Recorded data:
╔══

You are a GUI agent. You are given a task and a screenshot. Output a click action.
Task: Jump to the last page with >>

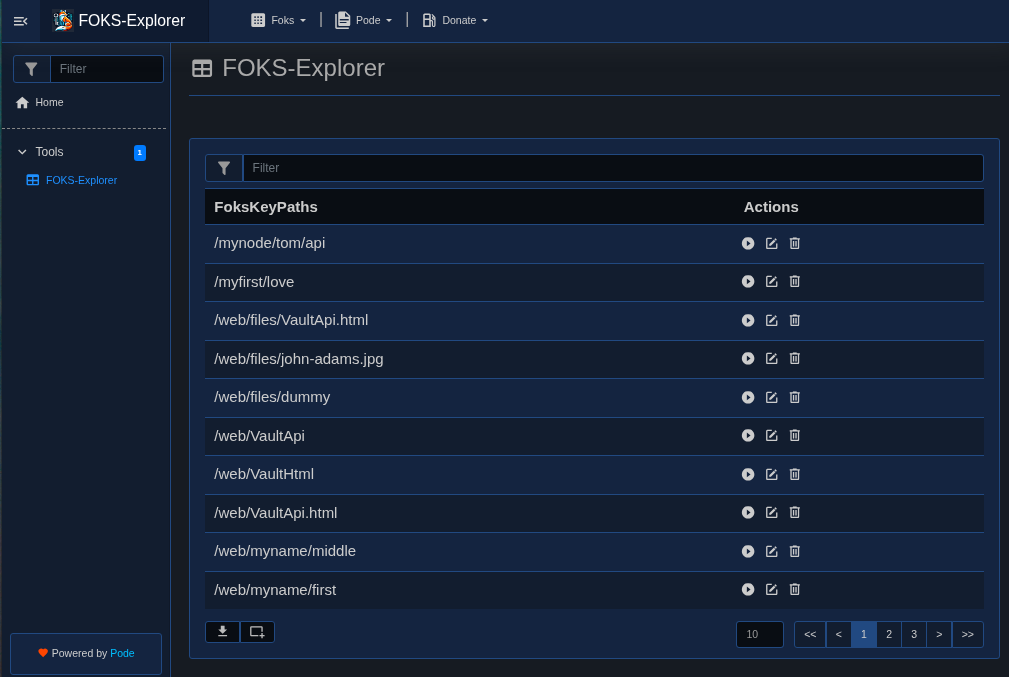967,634
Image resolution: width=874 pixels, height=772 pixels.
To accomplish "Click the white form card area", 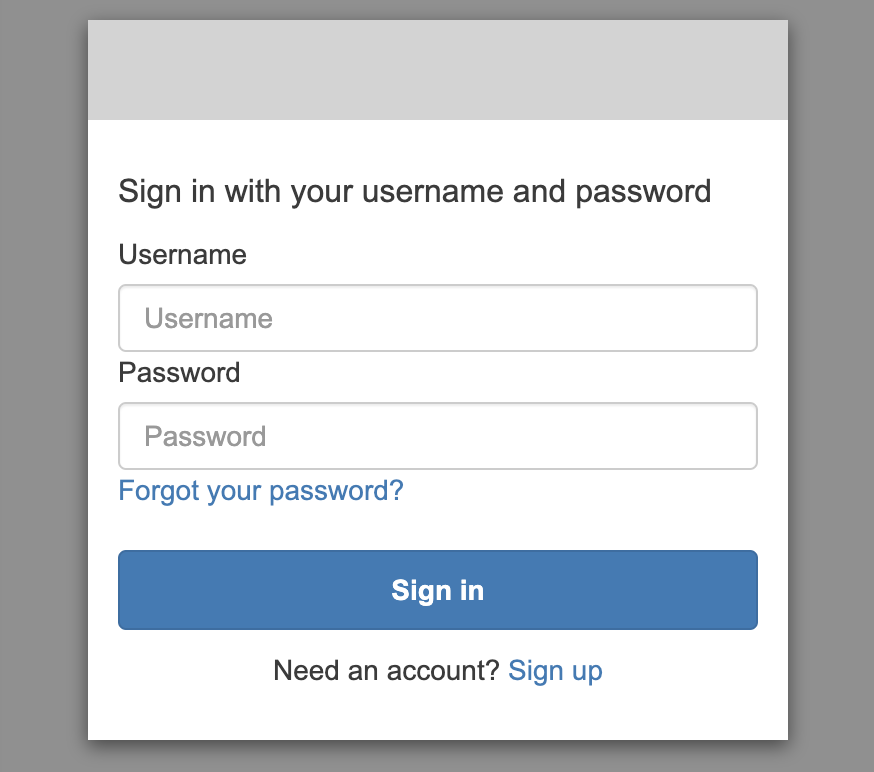I will (x=437, y=525).
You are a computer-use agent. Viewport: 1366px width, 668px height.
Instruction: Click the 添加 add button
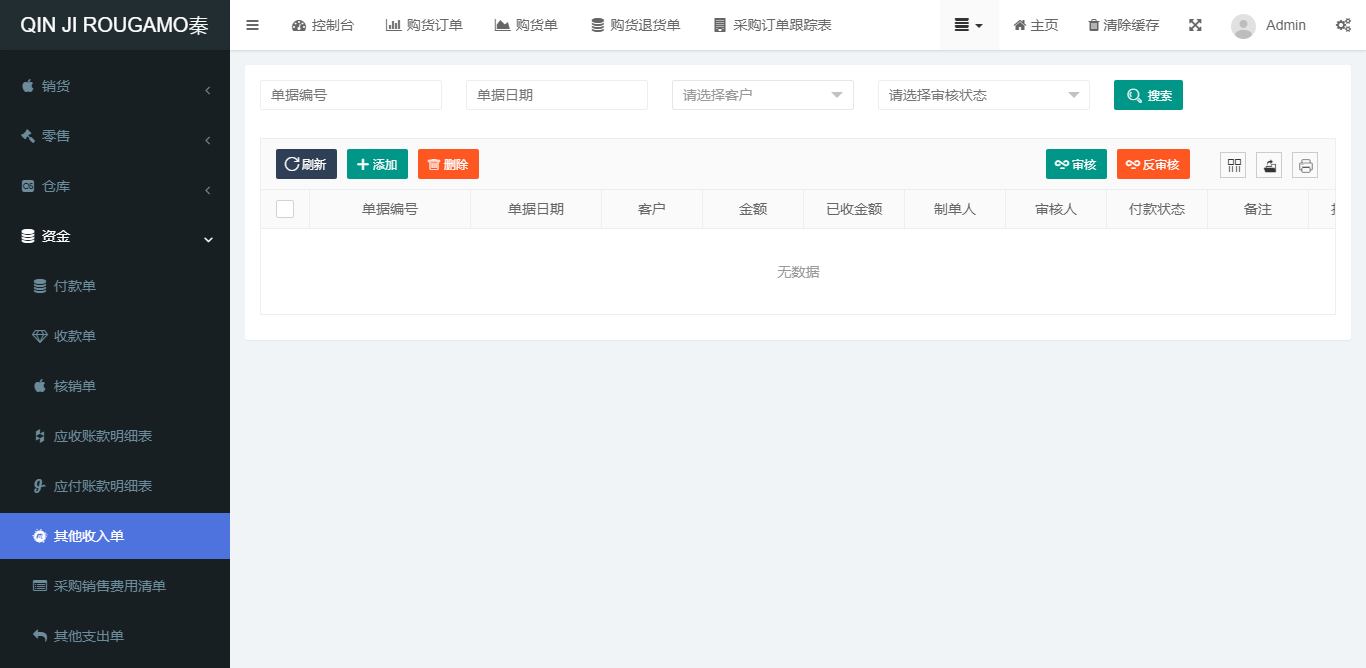[x=377, y=164]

╚══

## What to do
Reproduce only the lines between the line with "You are a computer-use" and the final line of the records, both included, so that the copy matches them exactly and contains no pictures.

## Exercise result
You are a computer-use agent. Viewport: 1366px width, 668px height.
Instruction: Click the 添加 add button
[x=377, y=164]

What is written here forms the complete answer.